FBS Indonesia : Home /Berita Ekonomi /Pegawai pajak atas tidak puas dengan hasil tax amnesty

Pegawai pajak atas tidak puas dengan hasil tax amnesty

Perpajakan Dirjen Ken Dwijugeasteadi mengatakan dia tidak puas dengan hasil putaran pertama program amnesti pajak meskipun telah mengumpulkan Rp 97200000000000 (US $ 7490000000) dalam penebusan atau 58,99 persen dari sasaran target Rp165 triliun.

Ken menjelaskan hanya 2,09 persen dari 20,1 juta wajib pajak berpartisipasi dalam putaran pertama program pengampunan pajak, yang berakhir pada 30 September

Dia mengatakan 20 juta wajib pajak diharapkan akan berpartisipasi dalam dua periode berikutnya dari program amnesti pajak, yang pemerintah harapkan bisa memacu pertumbuhan ekonomi.
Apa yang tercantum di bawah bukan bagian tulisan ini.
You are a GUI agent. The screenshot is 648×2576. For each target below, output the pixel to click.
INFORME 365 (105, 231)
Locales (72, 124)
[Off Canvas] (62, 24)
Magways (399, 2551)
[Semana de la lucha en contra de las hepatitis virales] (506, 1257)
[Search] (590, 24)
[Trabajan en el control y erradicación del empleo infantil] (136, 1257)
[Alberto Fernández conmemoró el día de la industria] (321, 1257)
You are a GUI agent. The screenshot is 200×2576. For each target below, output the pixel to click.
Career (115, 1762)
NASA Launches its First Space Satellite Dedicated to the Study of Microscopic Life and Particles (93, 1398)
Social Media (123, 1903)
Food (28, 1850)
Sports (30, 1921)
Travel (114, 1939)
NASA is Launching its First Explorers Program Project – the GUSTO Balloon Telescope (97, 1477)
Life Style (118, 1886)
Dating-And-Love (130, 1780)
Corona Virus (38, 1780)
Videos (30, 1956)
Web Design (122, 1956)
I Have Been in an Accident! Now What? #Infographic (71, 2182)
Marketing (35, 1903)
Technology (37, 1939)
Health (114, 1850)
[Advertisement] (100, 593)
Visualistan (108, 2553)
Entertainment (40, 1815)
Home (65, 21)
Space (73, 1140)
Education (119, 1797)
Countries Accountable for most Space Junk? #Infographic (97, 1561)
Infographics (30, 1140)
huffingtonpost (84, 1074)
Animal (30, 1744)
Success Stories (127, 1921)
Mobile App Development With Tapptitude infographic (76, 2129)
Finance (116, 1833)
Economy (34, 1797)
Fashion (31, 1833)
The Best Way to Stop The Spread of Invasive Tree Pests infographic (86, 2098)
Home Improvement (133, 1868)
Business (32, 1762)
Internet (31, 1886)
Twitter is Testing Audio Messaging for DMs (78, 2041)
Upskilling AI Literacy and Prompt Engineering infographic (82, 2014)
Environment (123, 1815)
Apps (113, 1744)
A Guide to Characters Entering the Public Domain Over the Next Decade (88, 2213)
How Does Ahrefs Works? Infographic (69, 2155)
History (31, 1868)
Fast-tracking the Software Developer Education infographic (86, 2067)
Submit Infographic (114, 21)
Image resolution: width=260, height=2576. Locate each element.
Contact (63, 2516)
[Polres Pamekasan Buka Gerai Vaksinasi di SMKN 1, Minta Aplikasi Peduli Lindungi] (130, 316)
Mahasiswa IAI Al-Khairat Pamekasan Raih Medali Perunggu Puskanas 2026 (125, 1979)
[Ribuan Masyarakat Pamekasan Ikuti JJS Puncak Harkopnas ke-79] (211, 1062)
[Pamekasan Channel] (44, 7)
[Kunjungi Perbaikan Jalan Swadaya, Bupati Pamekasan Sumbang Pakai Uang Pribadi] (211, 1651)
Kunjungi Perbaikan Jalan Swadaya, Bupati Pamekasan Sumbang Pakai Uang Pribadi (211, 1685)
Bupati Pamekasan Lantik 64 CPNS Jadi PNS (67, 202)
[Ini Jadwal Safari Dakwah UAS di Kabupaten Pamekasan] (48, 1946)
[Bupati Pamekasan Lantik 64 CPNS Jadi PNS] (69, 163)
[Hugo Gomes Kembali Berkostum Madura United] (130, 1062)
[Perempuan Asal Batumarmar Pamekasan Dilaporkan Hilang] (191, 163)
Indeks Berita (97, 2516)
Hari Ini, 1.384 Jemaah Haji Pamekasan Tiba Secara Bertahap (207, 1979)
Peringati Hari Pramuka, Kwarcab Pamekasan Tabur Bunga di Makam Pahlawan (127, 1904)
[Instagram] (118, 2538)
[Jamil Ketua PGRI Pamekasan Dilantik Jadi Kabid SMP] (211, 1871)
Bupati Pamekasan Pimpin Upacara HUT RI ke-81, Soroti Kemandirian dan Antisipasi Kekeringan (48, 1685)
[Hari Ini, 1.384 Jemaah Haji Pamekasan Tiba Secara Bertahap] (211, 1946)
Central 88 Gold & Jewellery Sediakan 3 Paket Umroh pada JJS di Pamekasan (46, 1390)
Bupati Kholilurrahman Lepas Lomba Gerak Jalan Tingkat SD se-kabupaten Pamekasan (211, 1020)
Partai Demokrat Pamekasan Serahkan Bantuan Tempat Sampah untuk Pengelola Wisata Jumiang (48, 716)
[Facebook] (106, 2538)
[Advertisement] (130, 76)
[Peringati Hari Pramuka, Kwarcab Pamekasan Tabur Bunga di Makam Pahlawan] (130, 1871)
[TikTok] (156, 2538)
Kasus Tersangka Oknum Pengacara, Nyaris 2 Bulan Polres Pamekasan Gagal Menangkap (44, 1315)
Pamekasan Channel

“Dengan fakta dan data yang menunjukkan bahwa kami mampu mengumpulkan Rp 97 triliun dalam waktu tiga bulan pertama, sebuah prestasi yang dianggap sebagai program amnesti pajak yang paling sukses di dunia, saya masih belum puas. Ini harus sepuluh kali lebih tinggi dari Rp 97 triliun, maka saya akan puas, “kata Ken wartawan di Jakarta baru-baru ini.
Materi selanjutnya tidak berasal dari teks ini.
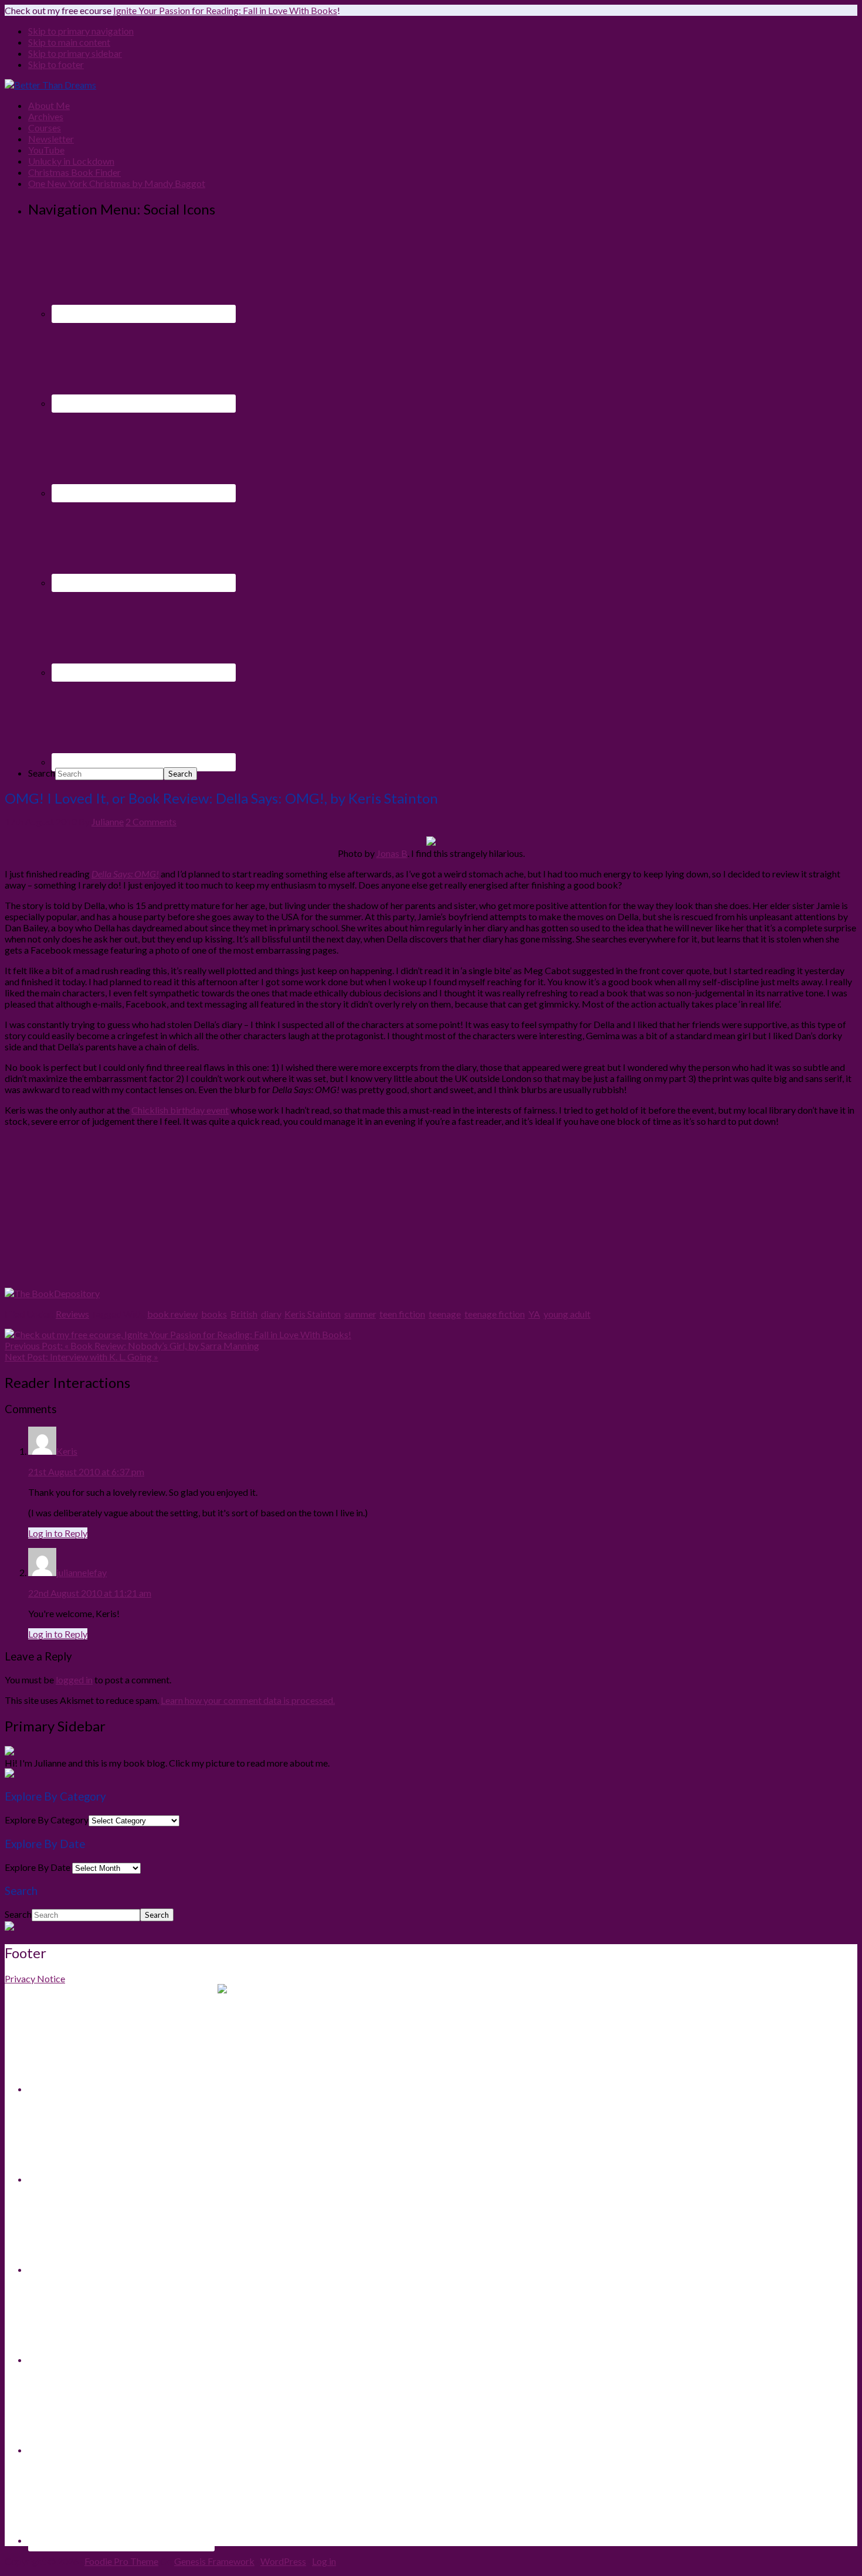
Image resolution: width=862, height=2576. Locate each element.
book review (172, 1313)
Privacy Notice (35, 1978)
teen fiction (402, 1313)
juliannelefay (81, 1572)
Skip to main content (69, 41)
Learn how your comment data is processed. (248, 1700)
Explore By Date (37, 1867)
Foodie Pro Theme (121, 2561)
Dia mengatakan sebagian besar aset dinyatakan berada aset likuid, sebesar Rp 1,3 kuadriliun atau 37 persen dari total aset. Itu terdiri dari Rp 999000000000000 senilai aset menyatakan dari dalam negeri, Rp 96740000000000 aset yang direpatriasi dan Rp 280 triliun aset dinyatakan dari luar negeri.
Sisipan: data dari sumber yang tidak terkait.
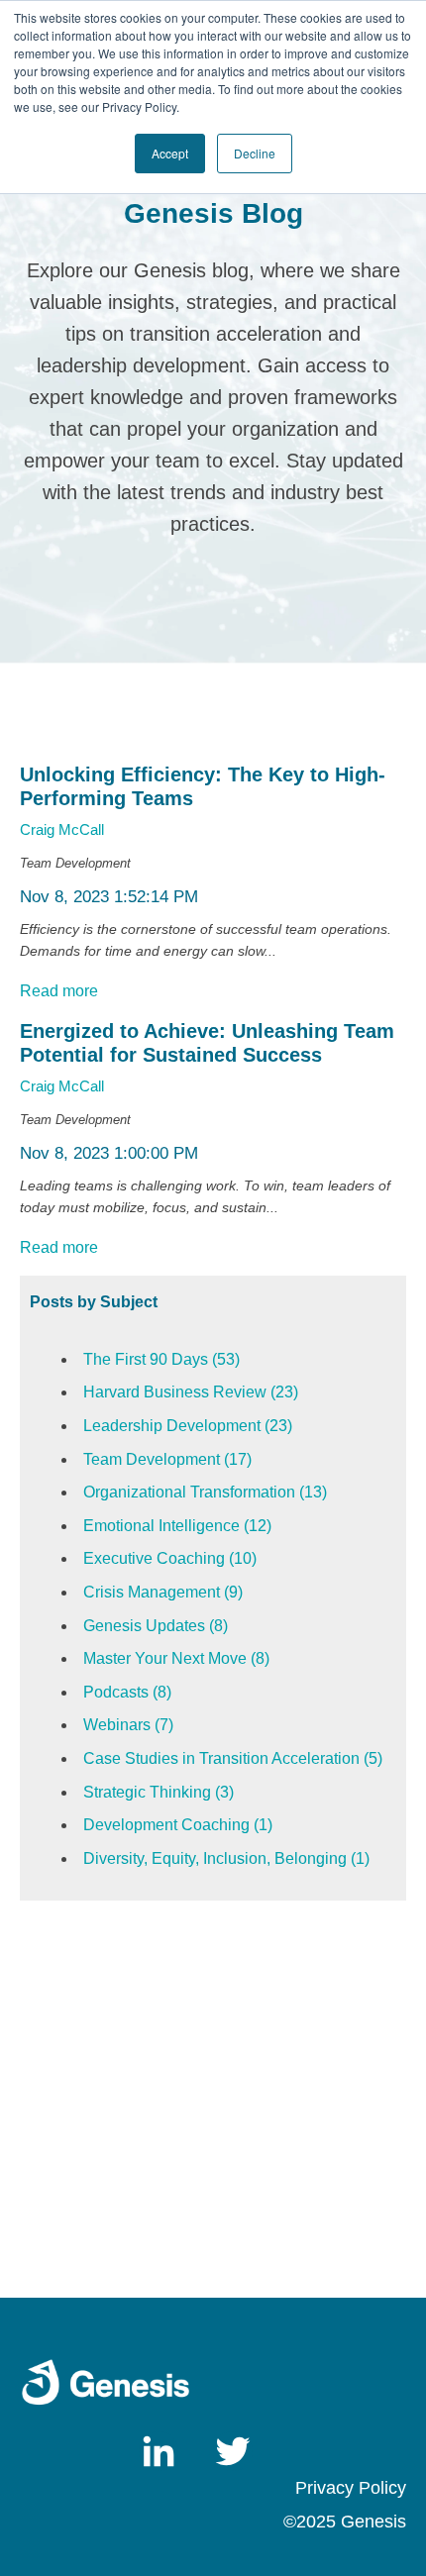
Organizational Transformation (205, 1492)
“Jadi saat ini, Rp 1.300 triliun dana yang menganggur di bank,” jelas Ken.

Dia lebih lanjut mengatakan bahwa dalam periode kedua pelaksanaannya, selain dari mengejar ikan besar yang belum berpartisipasi dalam program amnesti pajak, Kantor Pelayanan Pajak akan menjangkau wajib pajak dari usaha kecil menengah (UKM), saat ini hanya sekitar 54.000 dari total 367.464 wajib pajak UKM telah berpartisipasi dalam program ini.